Por Liz Magenta
El lamento hizo estremecer a todo el vecindario. Los perros ladraron lastimeros, los gatos se esponjaron y maullaron asustados.
Como bajando con el alba, entre neblina espesa, ahí viene doña Mercedes con la bolsa de mandado a cuestas, arrastrando los cansados pasos. Penas de gente mayor hacen más pesada la carga y más punzante el dolor en la espalda baja.
Despacio y encorvada, anda siempre el mismo camino, le gusta porque le queda de paso la tiendita y las ventanas con rostros mirones que ya casi nunca la saludan. Sólo los perros le hacen caso, ladran y aúllan cada vez que ella pasa a su lado mientras les da una caricia suave.
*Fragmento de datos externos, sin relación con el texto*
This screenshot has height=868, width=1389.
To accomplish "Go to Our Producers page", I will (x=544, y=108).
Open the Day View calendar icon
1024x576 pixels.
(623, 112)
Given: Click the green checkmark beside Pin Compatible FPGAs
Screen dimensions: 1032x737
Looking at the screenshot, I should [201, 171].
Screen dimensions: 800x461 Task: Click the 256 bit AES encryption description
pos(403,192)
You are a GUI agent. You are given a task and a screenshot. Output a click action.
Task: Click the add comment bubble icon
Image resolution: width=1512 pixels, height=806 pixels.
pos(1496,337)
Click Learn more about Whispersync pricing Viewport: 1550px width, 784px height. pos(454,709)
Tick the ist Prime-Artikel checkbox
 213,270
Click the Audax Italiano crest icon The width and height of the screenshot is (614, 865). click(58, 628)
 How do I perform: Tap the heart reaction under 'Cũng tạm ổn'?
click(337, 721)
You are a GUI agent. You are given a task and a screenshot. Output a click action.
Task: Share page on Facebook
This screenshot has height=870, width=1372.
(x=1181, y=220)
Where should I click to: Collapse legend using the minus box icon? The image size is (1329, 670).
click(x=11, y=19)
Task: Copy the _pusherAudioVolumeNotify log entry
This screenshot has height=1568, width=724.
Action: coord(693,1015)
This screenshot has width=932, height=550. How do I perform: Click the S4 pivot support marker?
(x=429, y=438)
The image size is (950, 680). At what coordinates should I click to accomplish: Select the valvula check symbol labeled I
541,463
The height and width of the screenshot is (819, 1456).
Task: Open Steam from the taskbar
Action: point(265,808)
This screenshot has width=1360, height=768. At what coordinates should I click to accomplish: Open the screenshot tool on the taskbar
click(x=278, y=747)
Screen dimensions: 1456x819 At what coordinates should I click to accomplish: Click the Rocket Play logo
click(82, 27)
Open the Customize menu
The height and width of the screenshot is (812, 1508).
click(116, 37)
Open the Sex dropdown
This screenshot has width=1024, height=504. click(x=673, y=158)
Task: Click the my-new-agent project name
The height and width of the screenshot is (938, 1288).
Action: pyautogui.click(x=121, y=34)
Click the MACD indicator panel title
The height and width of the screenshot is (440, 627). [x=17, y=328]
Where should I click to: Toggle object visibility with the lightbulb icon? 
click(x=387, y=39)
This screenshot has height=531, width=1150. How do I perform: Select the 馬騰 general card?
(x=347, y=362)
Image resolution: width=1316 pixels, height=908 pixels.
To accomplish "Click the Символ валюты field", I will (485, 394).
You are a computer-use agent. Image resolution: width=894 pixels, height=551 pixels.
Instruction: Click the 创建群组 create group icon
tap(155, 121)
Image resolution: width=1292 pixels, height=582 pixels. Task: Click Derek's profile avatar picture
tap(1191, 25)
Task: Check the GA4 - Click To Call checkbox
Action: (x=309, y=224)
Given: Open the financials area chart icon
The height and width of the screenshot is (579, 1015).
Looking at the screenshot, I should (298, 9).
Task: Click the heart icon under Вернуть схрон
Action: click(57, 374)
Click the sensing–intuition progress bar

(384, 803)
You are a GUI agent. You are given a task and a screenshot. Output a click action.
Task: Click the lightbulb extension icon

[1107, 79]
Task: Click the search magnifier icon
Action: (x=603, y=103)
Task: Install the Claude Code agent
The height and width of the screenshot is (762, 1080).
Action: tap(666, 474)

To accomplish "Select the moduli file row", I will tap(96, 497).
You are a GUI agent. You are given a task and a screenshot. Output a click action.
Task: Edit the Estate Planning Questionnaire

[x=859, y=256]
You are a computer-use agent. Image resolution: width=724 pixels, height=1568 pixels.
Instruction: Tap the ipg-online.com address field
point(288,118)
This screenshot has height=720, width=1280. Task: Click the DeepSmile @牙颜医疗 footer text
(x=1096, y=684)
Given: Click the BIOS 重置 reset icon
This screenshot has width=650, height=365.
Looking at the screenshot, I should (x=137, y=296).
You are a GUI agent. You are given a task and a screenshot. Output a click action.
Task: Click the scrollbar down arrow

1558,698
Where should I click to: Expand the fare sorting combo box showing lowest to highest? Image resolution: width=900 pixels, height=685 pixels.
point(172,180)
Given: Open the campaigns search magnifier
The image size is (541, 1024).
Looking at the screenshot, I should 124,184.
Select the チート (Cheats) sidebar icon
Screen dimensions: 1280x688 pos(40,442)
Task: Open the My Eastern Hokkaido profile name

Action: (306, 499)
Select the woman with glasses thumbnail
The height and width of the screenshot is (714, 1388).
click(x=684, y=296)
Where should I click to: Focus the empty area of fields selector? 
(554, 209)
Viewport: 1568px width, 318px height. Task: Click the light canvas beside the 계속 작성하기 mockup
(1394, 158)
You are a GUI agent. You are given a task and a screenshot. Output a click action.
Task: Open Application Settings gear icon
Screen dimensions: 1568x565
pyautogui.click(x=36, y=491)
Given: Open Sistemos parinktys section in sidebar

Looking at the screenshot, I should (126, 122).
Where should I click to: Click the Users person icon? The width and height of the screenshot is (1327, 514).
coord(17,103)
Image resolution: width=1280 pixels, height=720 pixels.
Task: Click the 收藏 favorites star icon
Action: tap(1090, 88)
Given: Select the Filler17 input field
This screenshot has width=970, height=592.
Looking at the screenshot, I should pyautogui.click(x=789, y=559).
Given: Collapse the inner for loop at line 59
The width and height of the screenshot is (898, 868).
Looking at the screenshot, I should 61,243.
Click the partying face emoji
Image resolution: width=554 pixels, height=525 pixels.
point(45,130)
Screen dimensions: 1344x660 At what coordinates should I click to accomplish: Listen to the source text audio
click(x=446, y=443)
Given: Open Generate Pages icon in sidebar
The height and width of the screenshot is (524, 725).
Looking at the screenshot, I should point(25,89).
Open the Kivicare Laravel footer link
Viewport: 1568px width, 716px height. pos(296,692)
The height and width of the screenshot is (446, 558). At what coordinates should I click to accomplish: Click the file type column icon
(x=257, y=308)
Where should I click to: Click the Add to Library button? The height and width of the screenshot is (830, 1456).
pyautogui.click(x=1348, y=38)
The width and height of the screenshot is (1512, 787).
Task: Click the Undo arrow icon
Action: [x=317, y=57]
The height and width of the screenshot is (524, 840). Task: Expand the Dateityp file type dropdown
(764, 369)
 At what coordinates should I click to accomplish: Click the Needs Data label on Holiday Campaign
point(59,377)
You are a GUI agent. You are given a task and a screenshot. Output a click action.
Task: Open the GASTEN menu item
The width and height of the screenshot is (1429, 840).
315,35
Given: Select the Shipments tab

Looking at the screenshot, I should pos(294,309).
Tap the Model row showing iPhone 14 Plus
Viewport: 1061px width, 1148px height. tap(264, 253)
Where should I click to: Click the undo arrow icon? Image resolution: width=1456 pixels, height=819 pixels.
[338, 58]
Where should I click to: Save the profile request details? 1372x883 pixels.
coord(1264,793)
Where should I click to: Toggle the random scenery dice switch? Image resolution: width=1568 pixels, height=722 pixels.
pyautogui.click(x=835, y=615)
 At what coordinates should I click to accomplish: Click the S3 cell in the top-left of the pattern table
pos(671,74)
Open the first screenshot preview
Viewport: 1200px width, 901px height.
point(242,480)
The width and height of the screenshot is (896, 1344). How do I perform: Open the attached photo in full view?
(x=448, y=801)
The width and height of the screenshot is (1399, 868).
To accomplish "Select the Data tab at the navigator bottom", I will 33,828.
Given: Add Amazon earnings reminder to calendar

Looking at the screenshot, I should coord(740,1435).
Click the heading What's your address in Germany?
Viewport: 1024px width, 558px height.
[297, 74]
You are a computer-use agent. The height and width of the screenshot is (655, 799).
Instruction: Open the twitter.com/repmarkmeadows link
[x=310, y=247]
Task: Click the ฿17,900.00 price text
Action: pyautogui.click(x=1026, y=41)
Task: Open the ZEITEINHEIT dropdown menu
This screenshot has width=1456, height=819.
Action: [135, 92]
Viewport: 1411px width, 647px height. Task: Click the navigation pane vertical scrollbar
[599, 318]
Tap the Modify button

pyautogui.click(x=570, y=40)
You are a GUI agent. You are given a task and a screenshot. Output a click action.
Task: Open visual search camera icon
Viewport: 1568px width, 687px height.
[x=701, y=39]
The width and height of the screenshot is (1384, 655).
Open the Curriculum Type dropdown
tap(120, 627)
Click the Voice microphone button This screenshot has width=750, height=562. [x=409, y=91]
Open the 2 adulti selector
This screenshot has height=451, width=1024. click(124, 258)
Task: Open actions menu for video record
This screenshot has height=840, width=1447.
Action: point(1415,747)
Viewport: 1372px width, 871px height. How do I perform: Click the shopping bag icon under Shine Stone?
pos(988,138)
De camino, Mercedes detiene los ojos en algunos puntos, pero ya casi no ve. Apenas manchas, nubosidades, uno que otro rostro conocido. ─¡Qué pronto se pasa la hora!─ dice para sí somnolienta y un poco perturbada al percibir el cambio radical, porque al salir de casa percibió o imaginó, que había mucha luz, que el día permanecería soleado y en un instante, había caído la noche, mientras ella estaba allí, sola, vagando por las calles, temblorosa y adolorida, en lugar de estar en casa.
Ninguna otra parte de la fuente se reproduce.